= YOUR INSTRUCTIONS =
In the passage on flooring, reproduce the text between "When it comes" and "contact with it.", inclusive, substituting "design choices" for "design decisions".

= EXCERPTED PASSAGE =
* * *

When it comes to materials choices for your home, flooring is one of the biggest design decisions you will make. It’s a major visual presence in every room, and, unless you jump around a lot, you will be in almost constant physical contact with it.
Our choice of flooring for the main level of our cabin was easy. In fact, we chose not to install flooring. We built Artemisia on a concrete slab foundation and simply applied a deep brown finish and clear protective coating. Our polished concrete floor is super durable, beautiful, and acts as a great heat sink to even out the indoor air temperature. The downside is that it can be slightly cold to the touch, although we mitigated that with plenty of rigid foam insulation between the ground and the floor. It can also be a bit fatiguing to walk on. We added springy foam mats in the kitchen to make food prep more enjoyable.
In the loft areas, we had to pick out another flooring material. In our Seattle zero-energy home, we had installed reclaimed wide-plank fir flooring, which added a lot of character, but led to a ton of DIY work and dust. We wanted something simpler for Artemisia, so we talked to the helpful folks at Greenhome Solutions in Seattle. They recommended cork.
We ordered 400 square feet of their Alameda Natural cork flooring with plans to install it ourselves. The installation process couldn’t have been more different than my experience with the solid wood floor. Dave and I were able to finish the entire thing in a weekend.
The product we chose is a floating floor system, meaning we didn’t have to glue or nail it down. (You do want to make sure your subfloor is completely smooth.) The cork is glued onto a high-density fiberboard base, and each piece is engineered to click together. It came pre-finished so there was no sanding dust or finish fumes. Best of all, it’s oh-so comfortable to walk on.

* * *

= LISTING =
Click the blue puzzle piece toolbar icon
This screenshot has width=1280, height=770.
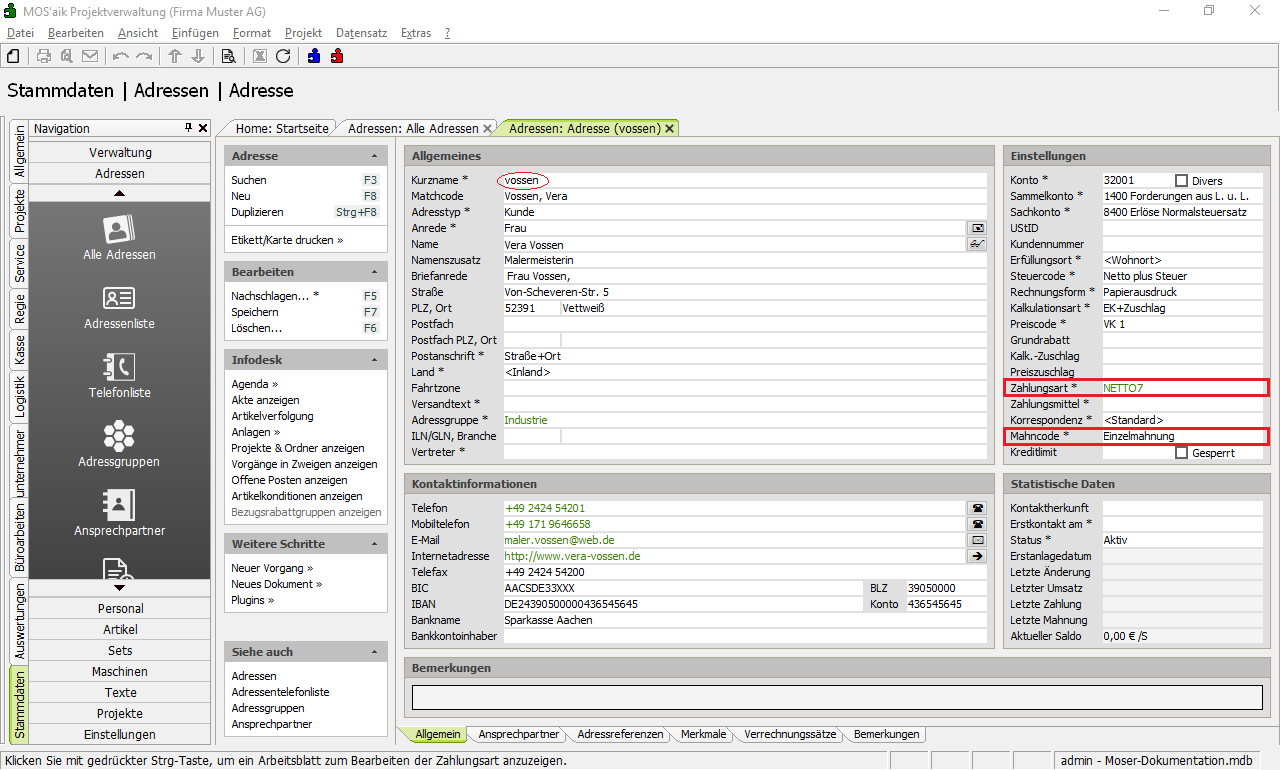point(314,56)
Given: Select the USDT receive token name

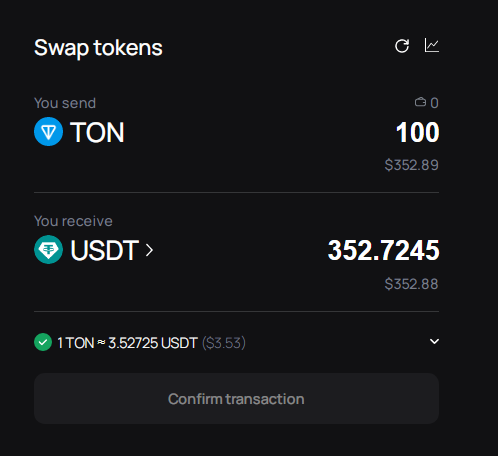Looking at the screenshot, I should (x=104, y=250).
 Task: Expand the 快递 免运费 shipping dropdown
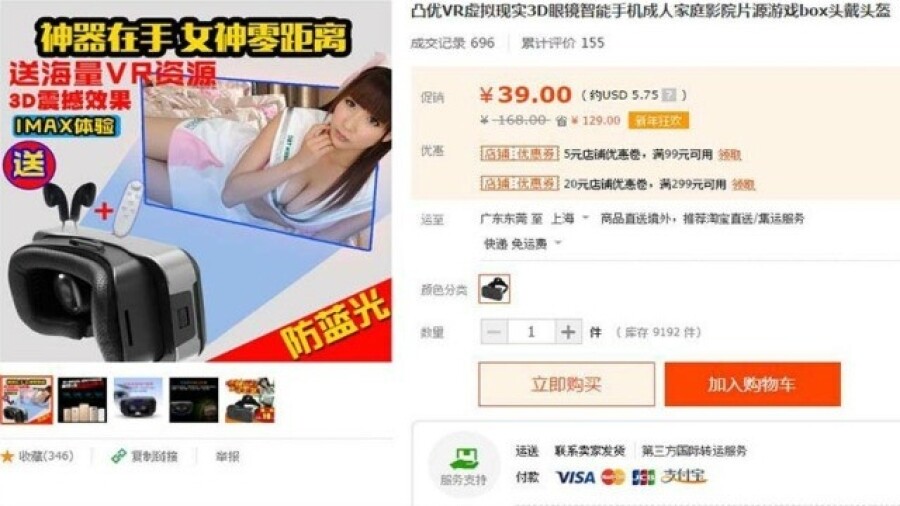[522, 244]
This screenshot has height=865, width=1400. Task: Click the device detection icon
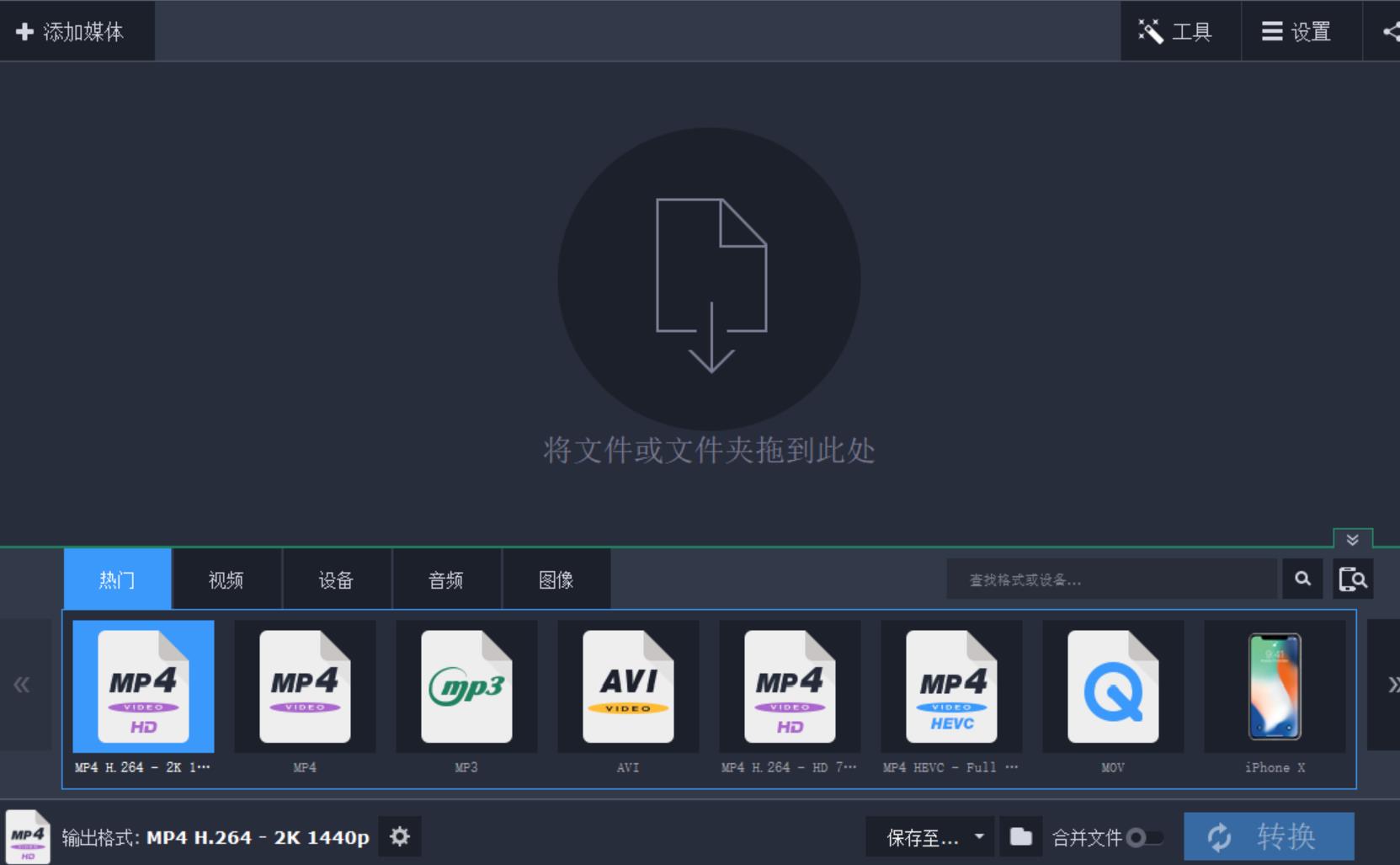pos(1353,579)
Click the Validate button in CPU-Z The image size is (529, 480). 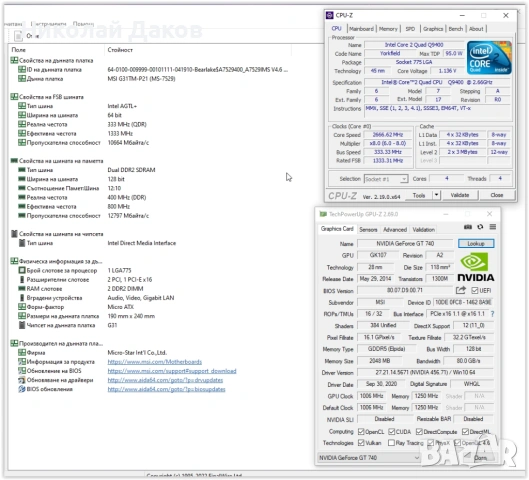[x=460, y=195]
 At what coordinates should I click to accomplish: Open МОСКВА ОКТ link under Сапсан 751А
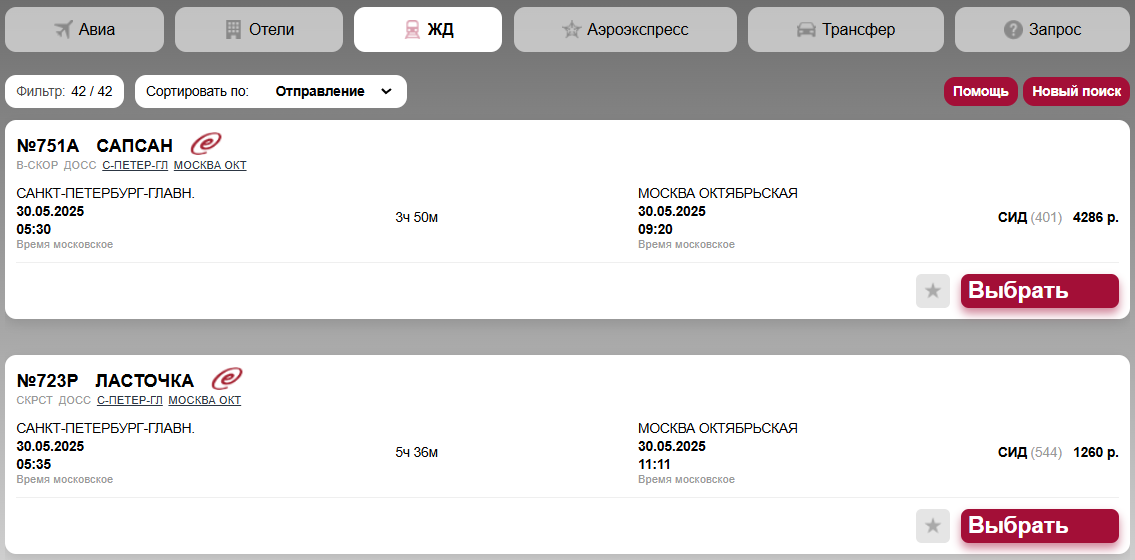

* * *

= SOLUTION TO THIS PROBLEM =
When it comes to materials choices for your home, flooring is one of the biggest design choices you will make. It’s a major visual presence in every room, and, unless you jump around a lot, you will be in almost constant physical contact with it.